### Given entries:
——
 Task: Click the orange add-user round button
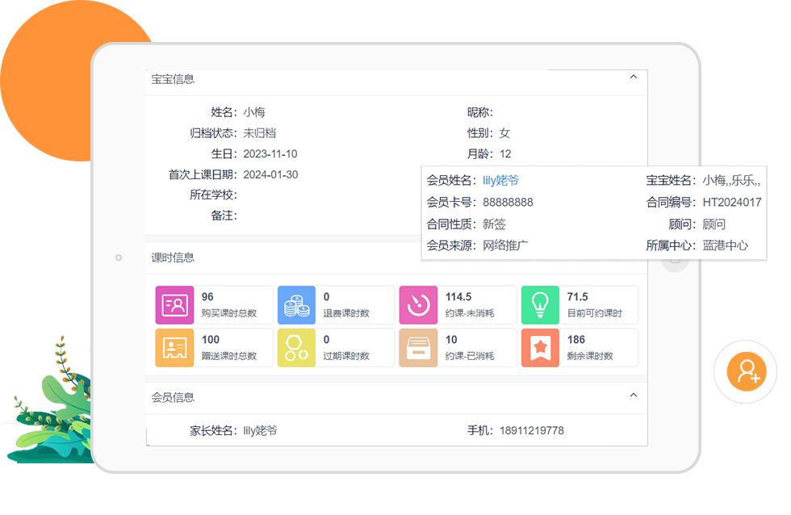pos(746,371)
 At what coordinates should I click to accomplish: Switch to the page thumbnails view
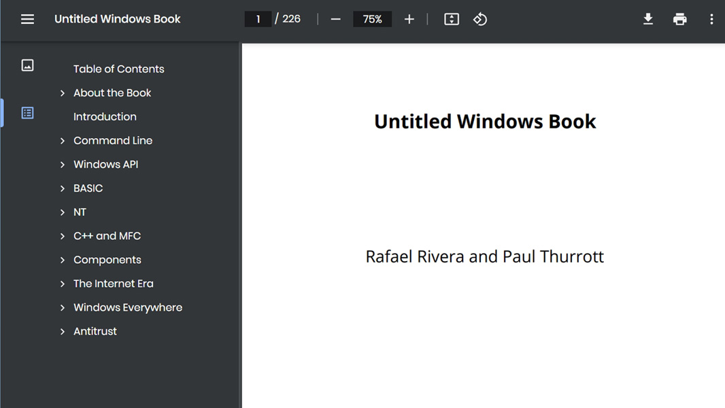pos(27,65)
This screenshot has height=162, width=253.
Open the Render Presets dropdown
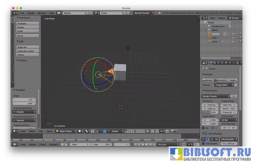216,96
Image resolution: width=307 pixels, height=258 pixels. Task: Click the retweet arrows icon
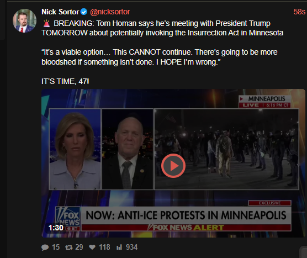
——
### Your goal:
The answer must be the full listing retyped exactly, with no pictures in it.

### The completed task:
 Task: Click the orange add-user round button
pos(746,371)
 At what coordinates should I click to accomplish: Switch to the page thumbnails view
pos(27,65)
This screenshot has height=162, width=253.
Open the Render Presets dropdown
216,96
Image resolution: width=307 pixels, height=258 pixels. Task: Click the retweet arrows icon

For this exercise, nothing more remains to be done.